Probably, some time over the weekend, I am going to pull the paperback copies of all three books from my storefront temporarily.
No, I’ve not retired. Not given up, not run out of Babbitt stories, because when I’ve done the Civil Wars in England, the russet-haired ruffian spent the better part of twenty years kicking around in Europe raising hell with Nat Rackhay, and since he came out of it with one sergeant, one best mate, a wife, and a maladjusted horse, that’s quite a lot of story.
Anyway, when I run out of Babbitt stories I’ll be about a hundred and three, and then there’s a degree of insistence from certain people to know what’s going to become of Thankful Russell, so he’s next up.
– an aside, at this point. Hapless is not a brooding romantic hero.Seriously. Don’t worry about him. He’s having a rough time occasionally, but he’s not going to turn into Ross Poldark. He’s twenty-one. Most things can be cured by the generous application of cake. I would not leave Russell alone and cake-less, okay?
Oh and then there’s Drew Venning, the world’s least likely romantic hero, but there he is.
Anyway. That lot are okay.
It’s like this. The National Civil War Centre have had a copy of my books for review, and they like them, I think they liked them quite a lot. So the Babbitt-boy and his rebel rabble are now officially endorsed by the Civil War Centre. (They said that. In words. Well, they didn’t call them a rebel rabble, but – meh.) They liked the content, they liked the cover art, they thought the template enforced by Amazon sucked the big one and they couldn’t market them alongside mainstream published novels in the current format.
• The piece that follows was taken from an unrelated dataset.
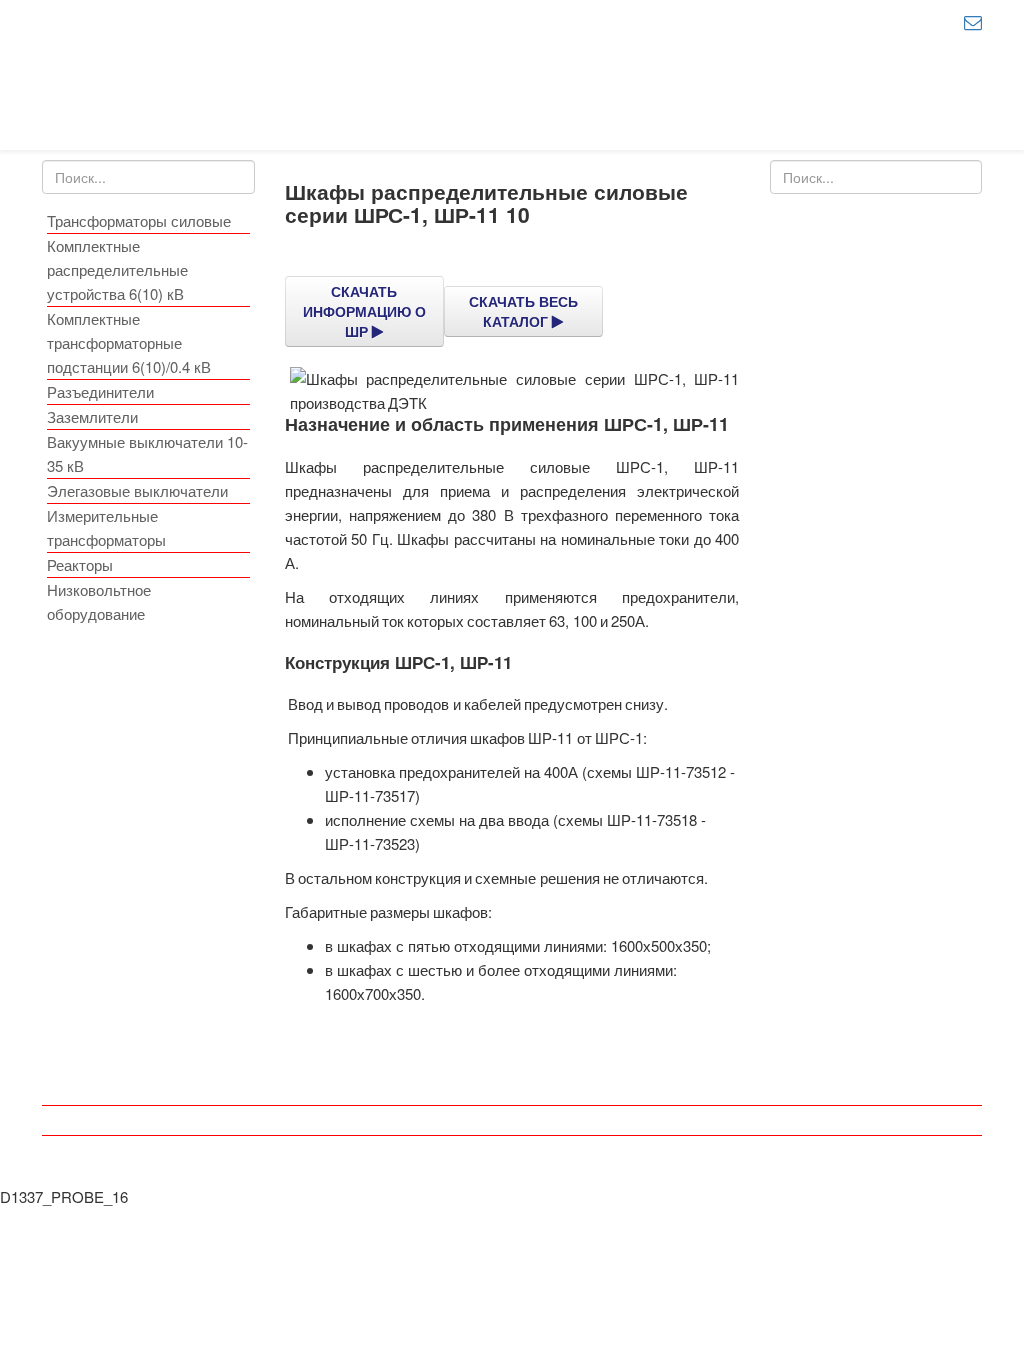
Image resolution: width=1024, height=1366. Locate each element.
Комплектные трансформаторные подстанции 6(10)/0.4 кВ (129, 342)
Um, just go back and read that again. They couldn’t market them alongside mainstream published novels in the current format.
No, I didn’t believe it either, so I asked the Commercial Services Manager to repeat it for clarity’s sake, and yes, he is happy to take the Babbitt books. My Rosie, and Luce, and Hapless, and Tinners-the-dog and Drew Venning, all glowering across the shop at the likes of Bernard Cornwell and Michael Arnold. Bestselling proper authors, who make a living out of it, not mad cake ladies in possession of a cavalry backsword. I d’reckon we know what Rosie Babbitt would say and it would start with “Eff” and end with, “Me.”
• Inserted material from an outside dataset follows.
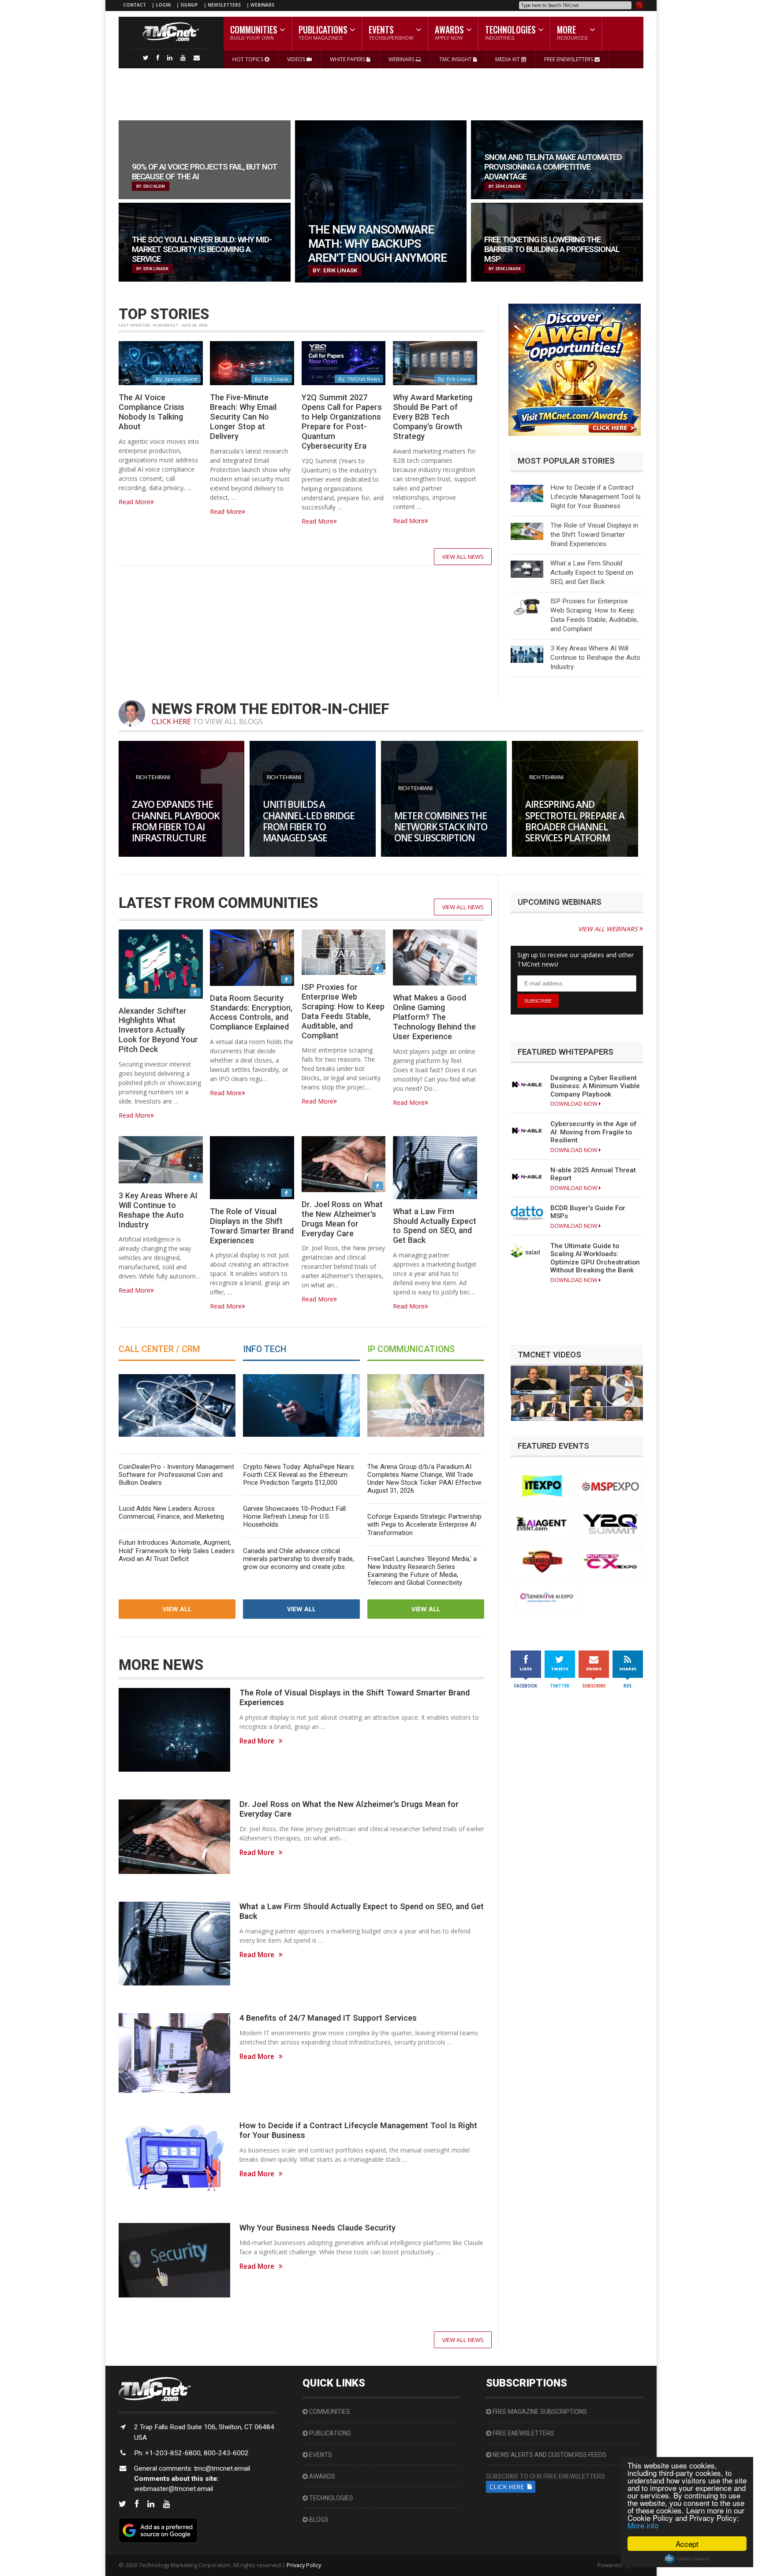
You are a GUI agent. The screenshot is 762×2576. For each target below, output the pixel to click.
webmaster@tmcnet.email (173, 2489)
But, he needs them to look more like professionally published books and less like some bint with a laptop knocked ’em up in the back room.
And so the bint with the laptop is talking to people. And is talking to a publisher who actually likes the covers. And a very helpful friend in the business who is talking to their manager about borrowing Babbitt, or rather borrowing Mistress B, for a day or so to corrupt young innocents buying decent sensible military books into reading ungodly fiction, probably with lewd promises of cake.
So. There you go. Still astonished. Still inclined to say “Bloody hell!” in a strong Lancashire accent, but –
See that bint with the laptop? Thass a proper writer, that is.